Baridih, Jamshedpur, where businessman Nishant Kumar Singh
killed his wife and son before hanging himself
Jamshedpur: Celebration, not catastrophe, was what neighbours of Nishant Kumar Singh had expected on Tuesday, the eighth wedding anniversary of the Baridih businessman and his beloved wife Munni.
However, Flat 2124 on the second floor of Sunflower block and Vijaya Gardens had no bash in store for those who knew the "beautiful, young and friendly couple", but only bodies. Not one. Not two. Three.
That Singh - who ran a canteen at the ESI Hospital in Adityapur and had a seemingly profitable fabrication business with Tata Steel as his client - could kill his wife, 35, and their six-year-old son, and then hang himself over unpaid loans seemed a nightmare to most people who knew him closely.
Many well-wishers of the Singh family broke into tears when they saw the lifeless bodies of a poisoned Munni and her son Akshak sprawled on the bed. Some said the family was a happy one just like a blooming sunflower.
"We were expecting Nishant to throw a party on his wedding anniversary. I still can't believe we will be carrying bodies for cremation instead," said Indrajit Prasad, a resident of Lotus block.
R.S. Singh, a Tata Steel employee who stays on the fourth floor of Sunflower block, said he never expected murders and suicides to happen at Vijaya Gardens.
"This is a peaceful residential colony of well-heeled people. It is difficult for me to come to terms with reality. Nishant was a good man. A friendly neighbour. I can't believe what has just happened," said the visibly devastated man.
Singh said he was preparing to report for duty around 8am when he received the tragic news. "I informed my senior at work and took a day's leave. We are trying to console Nishant's elderly parents who stay in another flat on the same floor (where the incident took place)."

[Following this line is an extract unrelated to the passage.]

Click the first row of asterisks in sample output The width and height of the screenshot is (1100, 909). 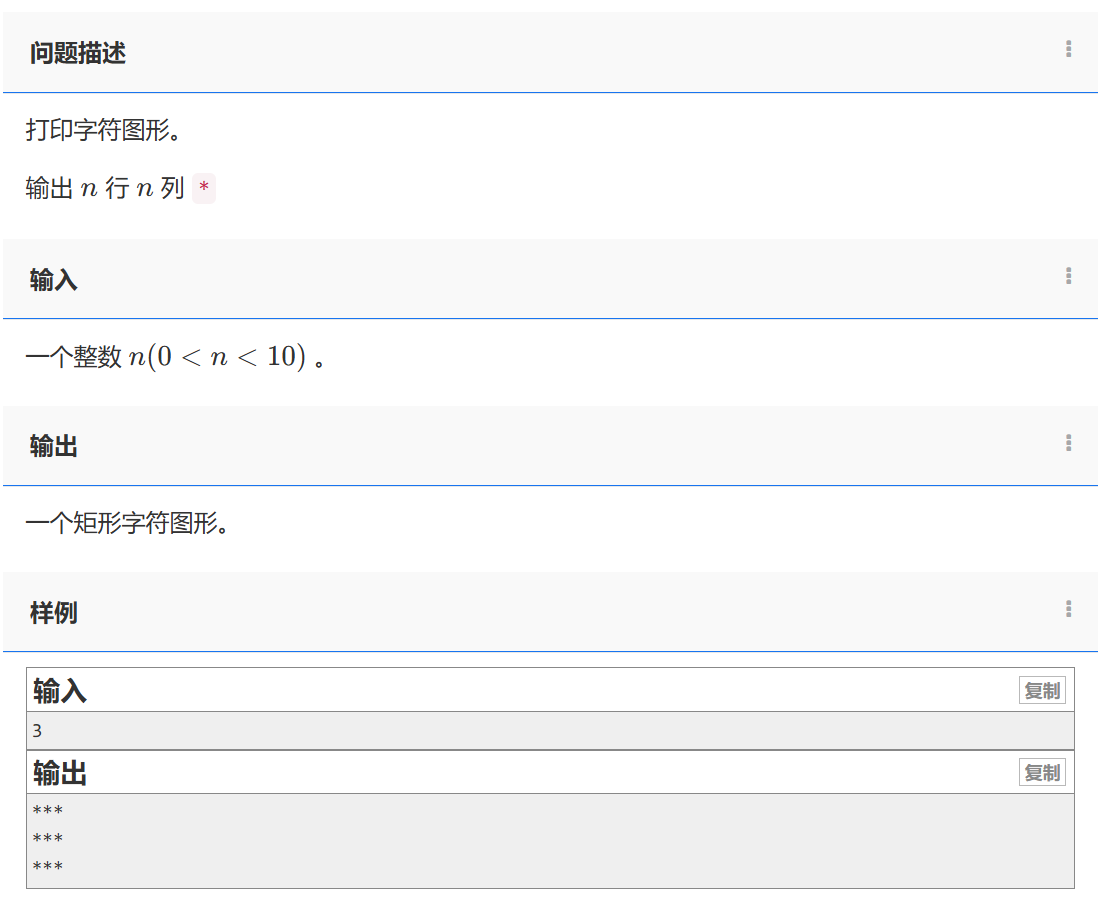pyautogui.click(x=48, y=811)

Not just neighbours, security guards, shopkeepers and everyone who knew the family made a beeline to the Vijaya Gardens block. The common thread of discussion was how something so bad could have happened to such good people.
Ashok Kumar, another resident of Vijaya Gardens, said the only incident that could measure up in grief with Tuesday's tragedy took place two decades ago.
"A man from Mango had killed his wife and daughter and fled to Calcutta where he jumped from a boat into the Hooghly river. But, police saved him from drowning. He was later brought him to Jamshedpur, tried in a court of law and sentenced for double murder," Kumar recalled.